Im Rahmen der Bestandsaufnahme im Schritt 1 müssen zunächst die bisherigen Reinigungsprozesse und Reinigungssaufwände analysiert werden, um dabei wirtschaftliche Optimierungs- bzw. Verbesserungspotenziale zu erkennen. Sind Dokumentationen bezüglich der erfolgten Reinigungsmaßnahmen vorhanden, sind diese vorab auszuwerten. Darüber hinaus können durch Befragung/Interview der Mitarbeiter bezüglich ihrer täglichen Einsätze oder durch Begleitung der Reinigungsmaßnahmen wichtige Informationen über die Ist-Situation gewonnen werden.

Diese Mitarbeiter haben durch die tägliche Arbeit in der Kanalisation die genaueste Kenntnis über den Reinigungsbedarf einzelner Haltungen. Hilfreich sind u.a. Aufzeichnungen der lokalen Feuerwehr über Hilfseinsätze bei Kellerüberflutungen, auch wenn diese nicht immer auf Ablagerungsprobleme innerhalb der Kanalisation hinweisen. Auch Rechnungen mit Stundenlohnarbeiten von Dienstleistern über starke Ablagerungen im Vorfeld von großräumigen TV-Inspektionen (z.B. bei der Ersterfassung gemäß SÜwVKan-NRW) oder für spontane Noteinsätze sind nützliche Informationsquellen.

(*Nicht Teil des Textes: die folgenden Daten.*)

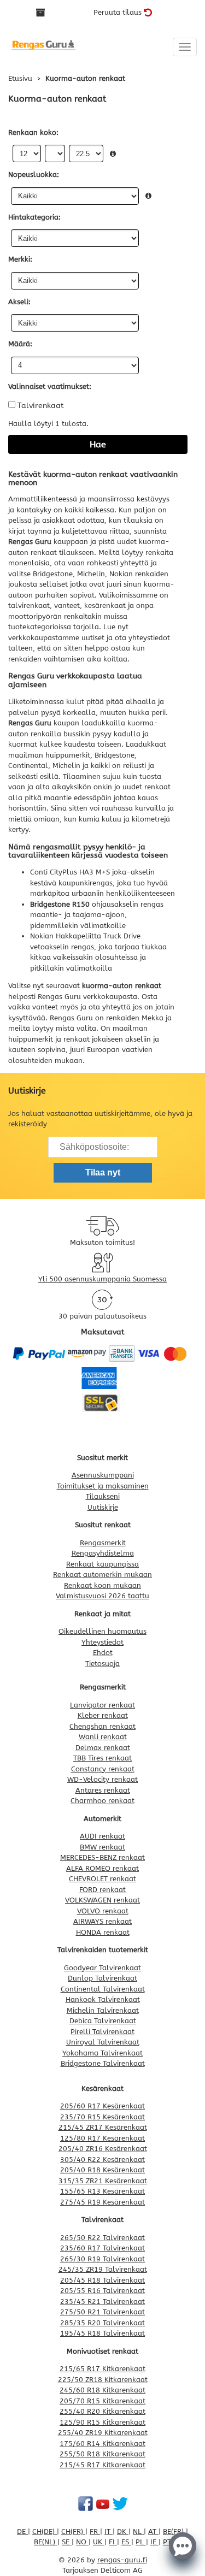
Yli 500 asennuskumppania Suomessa (102, 1279)
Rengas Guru (60, 996)
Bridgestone (114, 755)
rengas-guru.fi (122, 2560)
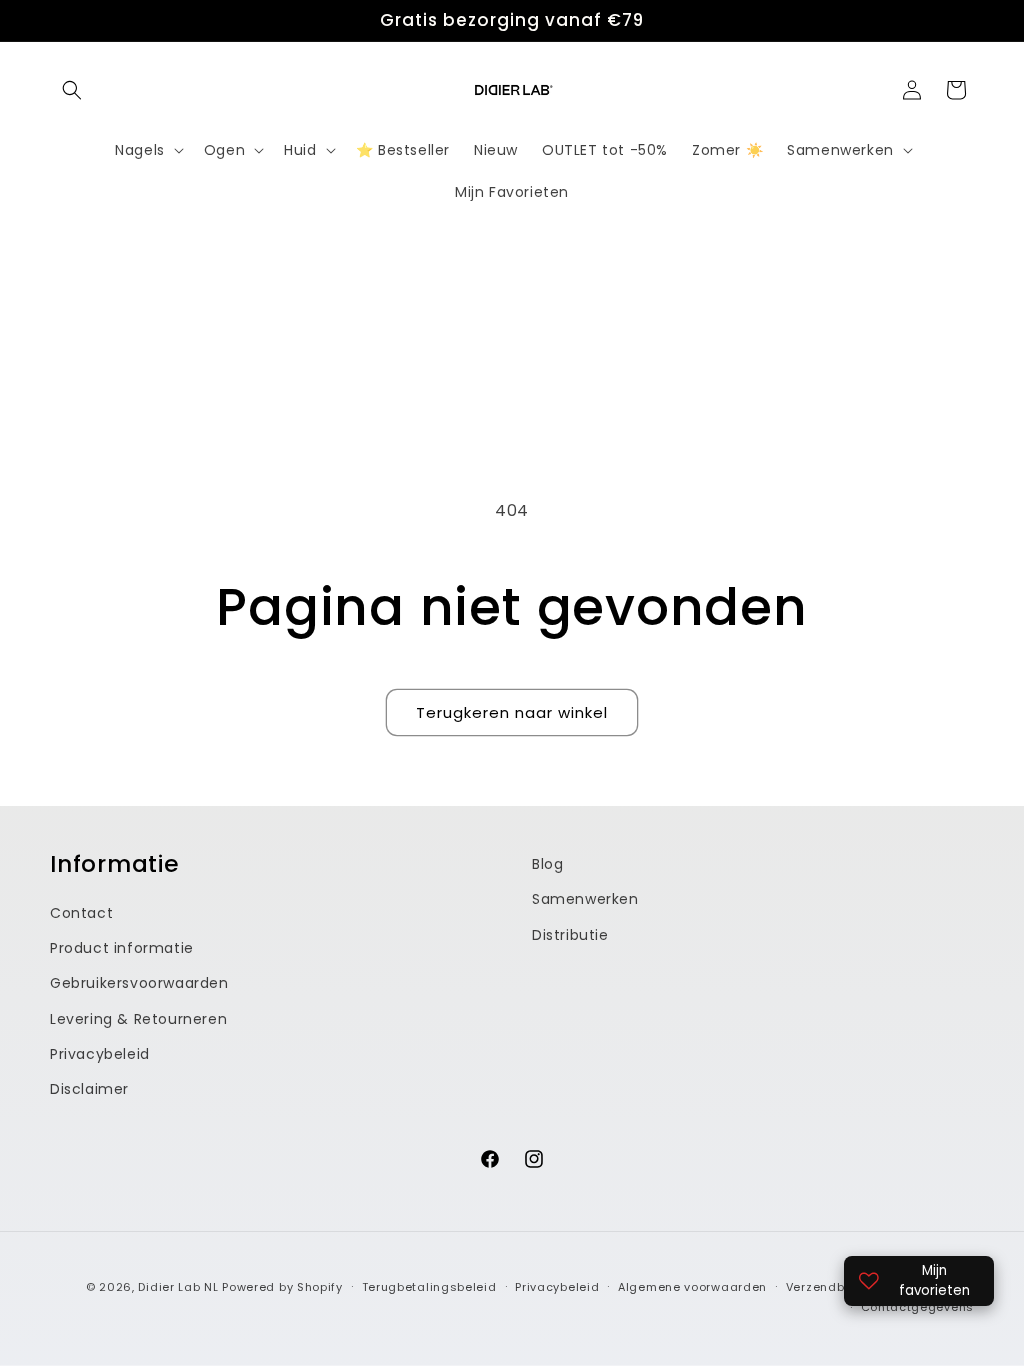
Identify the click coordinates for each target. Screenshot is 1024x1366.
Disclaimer (89, 1089)
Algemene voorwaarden (692, 1287)
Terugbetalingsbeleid (429, 1287)
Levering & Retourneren (138, 1019)
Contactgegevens (918, 1307)
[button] (72, 90)
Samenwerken (585, 899)
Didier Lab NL (178, 1287)
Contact (81, 913)
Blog (547, 864)
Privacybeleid (100, 1054)
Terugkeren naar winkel (512, 712)
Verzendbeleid (831, 1287)
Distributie (570, 935)
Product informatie (122, 948)
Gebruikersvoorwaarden (139, 983)
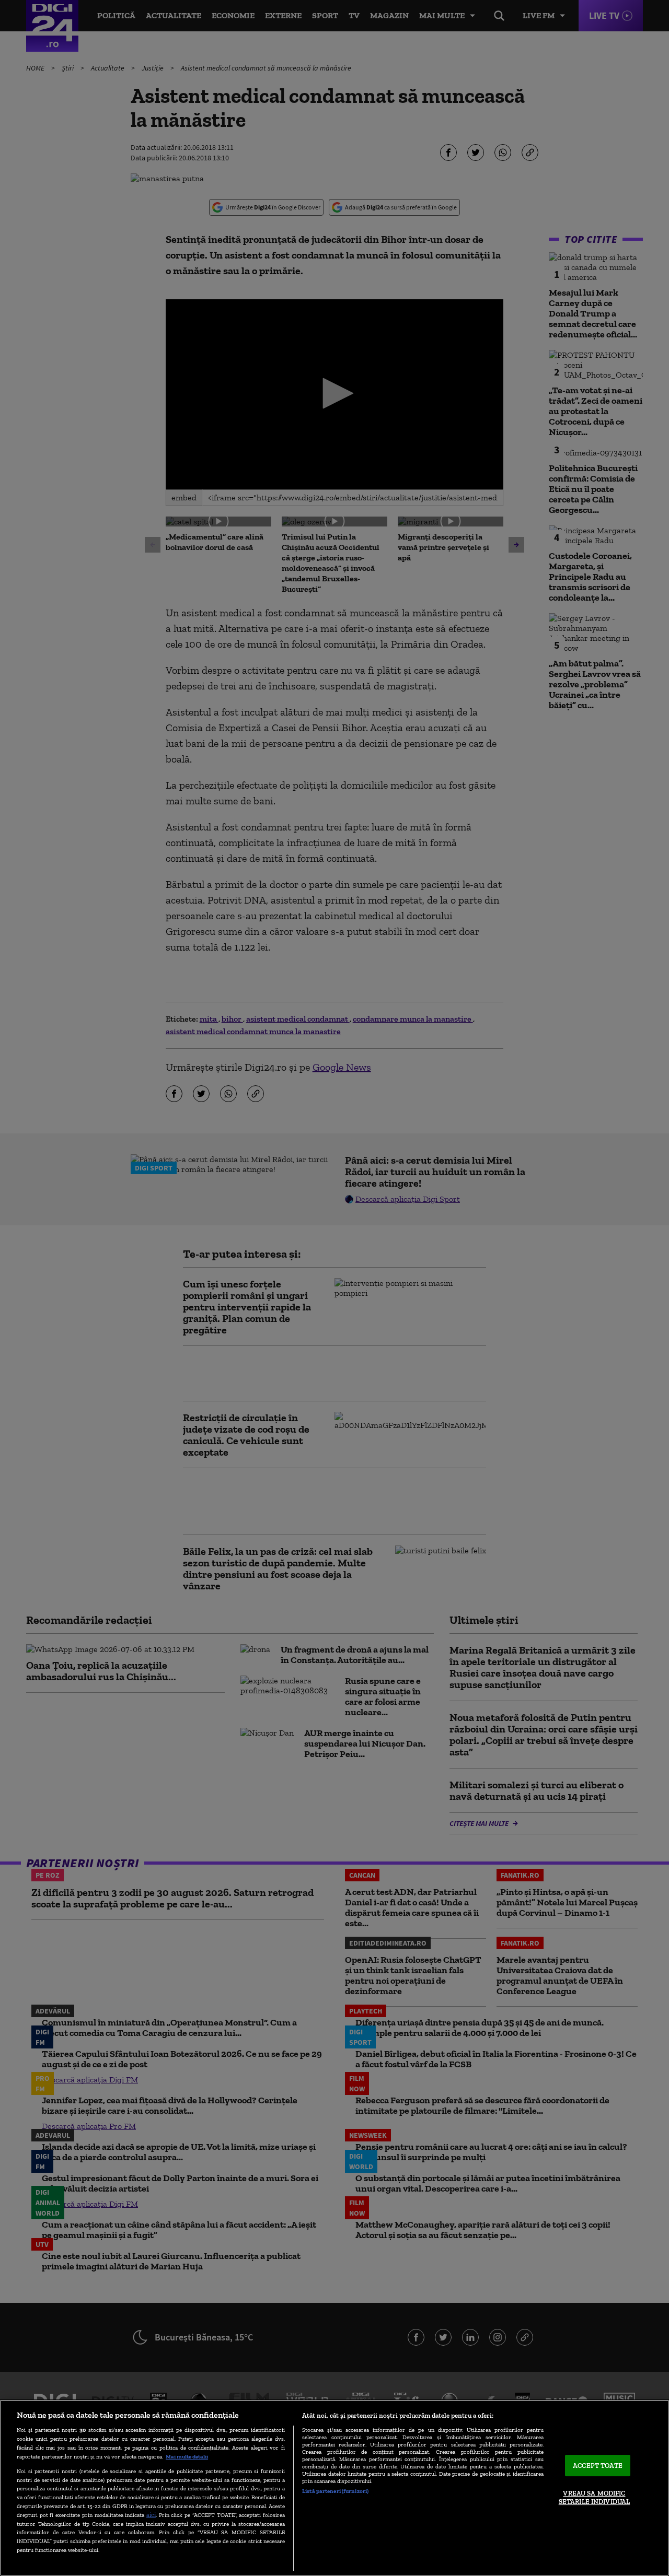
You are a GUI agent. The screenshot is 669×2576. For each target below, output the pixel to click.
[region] (334, 2487)
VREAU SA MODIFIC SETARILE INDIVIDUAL (594, 2498)
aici (151, 2515)
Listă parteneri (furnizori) (335, 2491)
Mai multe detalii (187, 2456)
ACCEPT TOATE (597, 2465)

Eine weitere wichtige Grundlage zur Feststellung und Beurteilung des Ist-Zustandes von Entwässerungssystemen bilden alle verfügbaren Netzdaten (Stamm-, Zustands-, Betriebs- und hydraulische Daten). Die im Rahmen eines Forschungsprojektes [8] gesammelten Erfahrungen haben aber auch ergeben, dass der Versuch ablagerungsgefährdete Haltungen allein auf Grundlage ihrer hydraulischen Kenndaten (Sohlgefälle, Teilfüllungsgrade, Fließgeschwindigkeiten, Schleppspannungen) und Berechnungen zu identifizieren, die Realität nur unzureichend abbilden würde. Im konkreten Fall wäre für zu viele Haltungen eine Reinigung für notwendig erachtet worden. Aus diesem Grund sind sie unbedingt durch eine visuelle Inspektion des Kanalnetzes zu verifizieren.

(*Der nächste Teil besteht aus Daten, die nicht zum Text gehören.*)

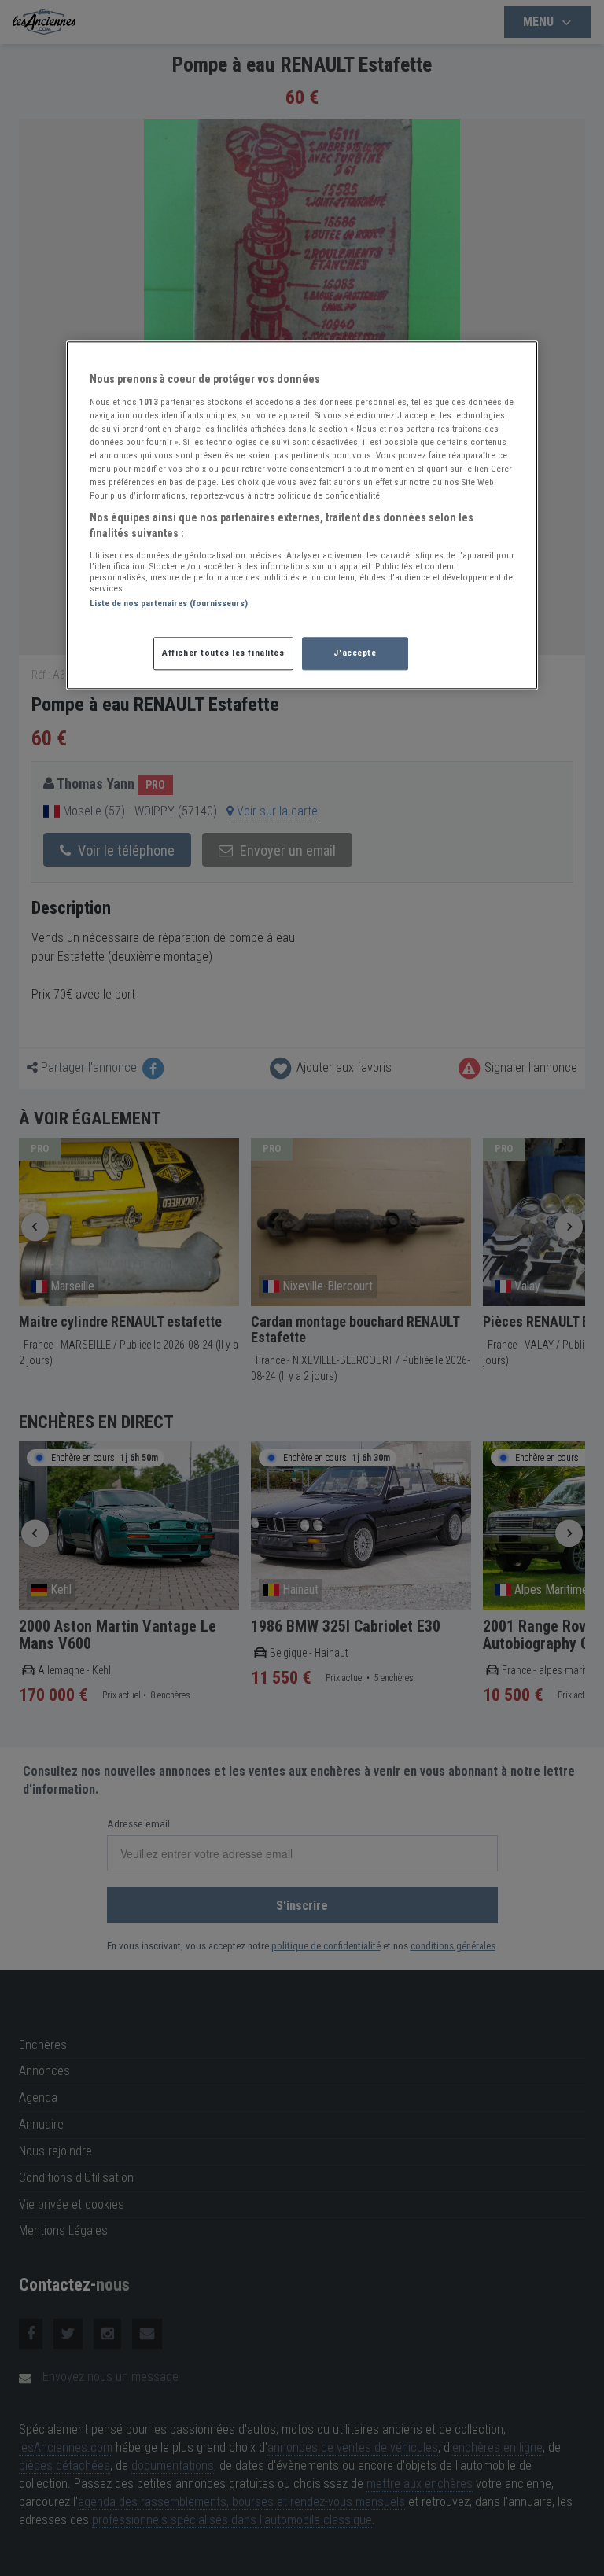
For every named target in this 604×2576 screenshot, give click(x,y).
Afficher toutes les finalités (223, 652)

Die Ermittlung der Ablagerungen im Netz kann durch augenscheinliche Schachtkontrollen (Bild 7a), Spiegelungen der Haltungen (Bild 7b) oder den Einsatz einer TV-Schachtkamera (Bild 7c) erfolgen. Hierbei hat sich die augenscheinliche Schachtkontrollen in der Praxis als das effizienteste Verfahren erwiesen, um schnell und kostengünstig einen Überblick über den Verschmutzungsgrad innerhalb der Kanalisation zu erhalten. Eine Schachtkontrolle kann z.B. im Rahmen einer turnusmäßigen Reinigung von Schmutzfängern oder der nach DWA-M 174 [9] alle zwei Jahre geforderten Schachtinspektionen erfolgen. Eine einfache Einteilung in beispielsweise drei Klassen (keine Ablagerungen; leichte, abflussverzögernde Ablagerungen; starke, abflussverhindernde Ablagerungen) reicht oftmals zunächst aus. TV- Schachtkameras und Kanalspiegel können dieses einfache Verfahren im Einzelfall unterstützen. Noch sind TV- Schachtkameras, obwohl in Bezug auf Bildqualität und Sichtweite ohne Zweifel sehr gut, im Handling und durch die erforderlichen Rüstzeiten noch nicht völlig praxisgerecht.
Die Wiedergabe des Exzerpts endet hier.